Die einfache Antwort ist: Es gibt keine allumfassende Antwort von diese Entwicklung. Die detailliertere Antwort lautet: Es gibt verschiedene Gründe dafür, dass sich das Fernsehen langsam aber sicher immer präsenter im Kino einnistet. Im Falle von «Doctor Who» feiern die BBC und diverse Kinoketten mit «The Day of the Doctor» das 50-jährige Jubiläum der ältesten Sci-Fi-Serie der TV-Geschichte, um so der weltweiten Fangemeinde einen angemessenen Jubeltag zu bescheren.

In 75 Ländern wird die BBC-Erstausstrahlung der Jubiläumsfolge dieses Kulthits in diversen Lichtspielhäusern im Original und in 3D übertragen, damit Fans gemeinsam das 50-Jährige der von ihnen gefeierten Serie begehen können. Illegale Streams sind halt nicht das Wahre, und deshalb bietet sich solch ein Event an. Doch es geht nicht allein darum, die Jubiläumsfolge zeitgleich mit der BBC-Ausstrahlung zu verfolgen, sondern auch ums Kollektiverlebnis. So wie das Public Viewing in Zeiten, in denen immer mehr gemeinsame mediale Ereignisse rarer werden, immer populärer wird, bietet es sich an, die allein vor dem Bildschirm verbrachte Zeit durch solche Ereignisse aufzuwiegen.

Daher findet es auch Anklang, wenn Kinos mehrere Episoden «The Walking Dead» zeigen oder zum Staffelstart von «Der Tatortreiniger» oder «Pastewka» Kinotouren stattfinden, bei denen Fans gemeinsam im Kino einige Folgen dieser Serien schauen. Das Kino wird für einige Stunden zum Wohnzimmer, die Leinwand ersetzt den Fernseher (oder den Computerbildschirm) und erlaubt es, auch mal ohne Chats und Apps ein kollektives Seherlebnis zu haben.
--------
→ Aufgabenstellung: Fassen Sie den obigen Text über Fernsehserien im Kino in zwei Sätzen zusammen.

→ Gegebene Angaben:
--------
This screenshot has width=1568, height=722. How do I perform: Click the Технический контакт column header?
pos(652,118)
--------
→ Fertige Antwort: Zum 50-jährigen Jubiläum von «Doctor Who» zeigen Kinos in 75 Ländern die Jubiläumsfolge «The Day of the Doctor» zeitgleich mit der BBC-Erstausstrahlung im Original und in 3D, damit Fans das Jubiläum gemeinsam begehen können. Dabei geht es auch um das Kollektiverlebnis, weshalb auch Kinovorführungen von Serien wie «The Walking Dead», «Der Tatortreiniger» oder «Pastewka» Anklang finden und das Kino für einige Stunden zum Wohnzimmer wird.